Restructure is not a legal term and there is no definition, but normally they refer to a process that aims to make the business running more efficiently. A company restructure may result in a change of job role, or shift in responsibilities. Restructure does not necessarily result in dismissals; they can involve adding new tasks to the existing employees’ responsibilities or requiring employees to do different jobs for different pay, or even creating new roles. In some cases, however, the restructuring process may result in the loss of jobs. Therefore, the two processes may be linked as the restructure may lead to redundancy.
Redundancy, on the other hand, has a statutory definition and is a type of dismissal which occurs when the employer stops trading or stops trading at the specific employee workplace or no longer needs the job roles the specific employee carries out. Making someone redundant may lead to the involvement of a redundancy solicitor, depending on the circumstances and reasons for redundancy.
The restructure process
If the restructure does not involve the downsizing of the workforce, an employer could go down the route of changing the employees’ terms and conditions to accommodate the change in the business structure. The change can occur under the employment contract or by employees’ consent. Under the current COVID-19 climate, it is likely that the employees will consent to save their jobs.

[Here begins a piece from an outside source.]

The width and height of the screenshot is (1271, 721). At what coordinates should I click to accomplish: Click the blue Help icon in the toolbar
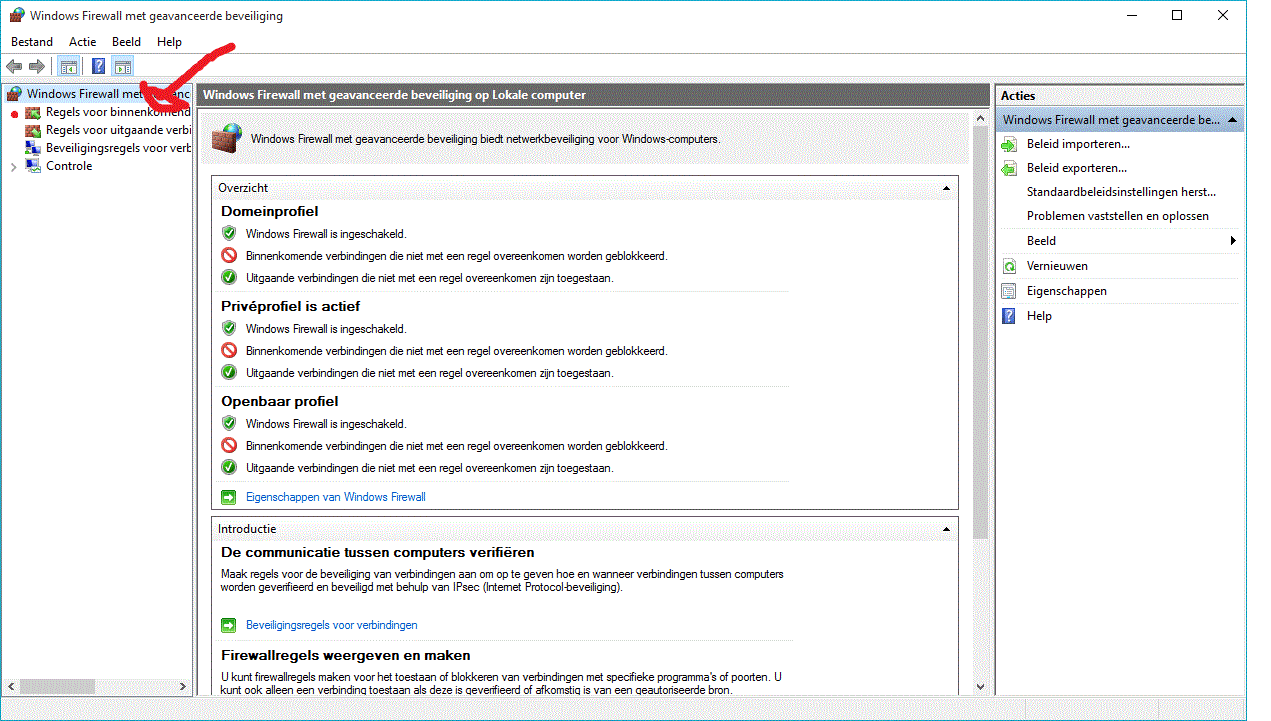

However, if the employees refuse to consent, an employee may be dismissed relying on ‘some other substantial reason’ (SOSR) and subsequently offer re-engagement on new terms. This route should be exercised with care as there are some requirements that the employer must follow such as demonstrating a ‘sound business reason’ for changing the terms and conditions and also following a consultation with the employees before dismissal.
Recent case law has established that there is a thin line between restructure and redundancy and when in doubt legal advice should be sought to clarify what rules apply to the specific situation.
The redundancy processes
Unlike the restructure process, the redundancy is laid out in statutes and a strict procedure must be followed by employers. Employers who don’t follow the law may be liable for unfair dismissal.
During the selection stage, the employer should ensure that the redundancy pooling and the selection criteria are fair. The employer should not discriminate against certain individuals or groups of individuals on grounds of age, sex, race, religion or belief. If an employer fails to make a fair selection, the dismissal would be legally unfair.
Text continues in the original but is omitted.